XML Europe 2004: Refactoring XML
May 5, 2004
The European XML conference (XML Europe) took place last month in Amsterdam. One of the presentations was titled "refactoring XML" and, without going that far, one of the main recurring themes was certainly refactoring the uses of XML.
Six years after the publication of XML 1.0, many people wonder if there is still room for XML conferences and if it isn't time to devote ourselves to XML applications. XML Europe 2004 proved them wrong and has shown that it's time to use the experience we have gained to optimize the use of XML. This will require important simplifications, a good deal of refactoring, and many more XML conferences to share our progress.
Web Services are Still Web Services
Jeff Barr, Web Services evangelist at Amazon.com, opened the conference by presenting the strategy and the realizations of Amazon.com in the domain of web services. In a very pragmatic way, Amazon.com is fulfilling the vision of the "extended company" we were trying to sell when I was working at Sybase, 10 years ago.

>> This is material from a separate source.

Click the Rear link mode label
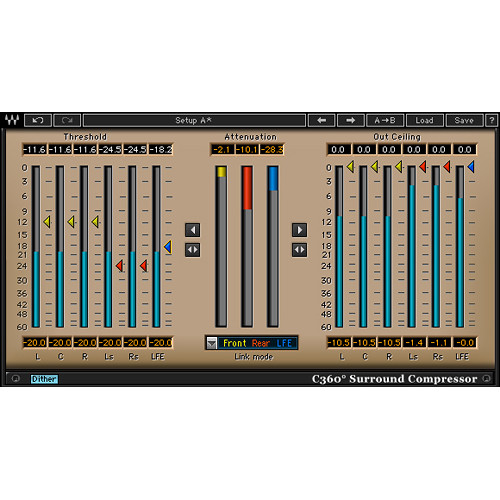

This is also the dominant vision in web services marketing presentations and you all know the picture: in a world increasingly competitive and specialized, organizations have to open their IT systems to their partners and customers so that they can use it and finally contribute to the benefits of the "extended enterprise".
To fulfill this vision, we might have thought that the full pile of web services standards (all those "ws-*" documents) was required but Jeff Barr's presentation proved us wrong. Despite a very wide scope of features of Amazon.com's web services, covering much more than the catalog including selling and buying, the interfaces have been designed for simplicity.
These services are available either as SOAP or REST (that is, XML over HTTP). Much simpler, REST web services can be tested using a web browser. They account for 80% of the actual requests. In my view this is confirmation of the continuity between the Web and web services. Before anything else, web services are, as their name indicates, services accessible on the Web. They belong to the Web, and that's what makes them so interesting.
The Importance of Notation
Steve Pemberton followed with a second plenary that turned out to be a brilliant digression -- almost impossible to sum up -- on the impact of tools and presentation on the content. Did you know that the texts written on paper with a pen are typically shorter and of better quality than ones written using a text processor?
This phenomenon doesn't spare computer scientists. The notations used to write documents have a major influence on the quality and the content of these documents. Those notations can't and shouldn't be totally hidden by tools from the users' view: as they are not all using the same tools it would be a design flaw to rely on the tools to hide the flaws of a notation.
Pemberton stressed that we should use the power of our computers to make our lives easier; that we should have no hesitation to use notations that are simple and readable even if not XML. It isn't an "X" in its name that makes a notation good. After all, parsing is easy, and there is no reason to reject simple text formats easily transformable to XML.
Isn't that the reason for the success of the compact syntax of RELAX NG and the many different Wiki formats?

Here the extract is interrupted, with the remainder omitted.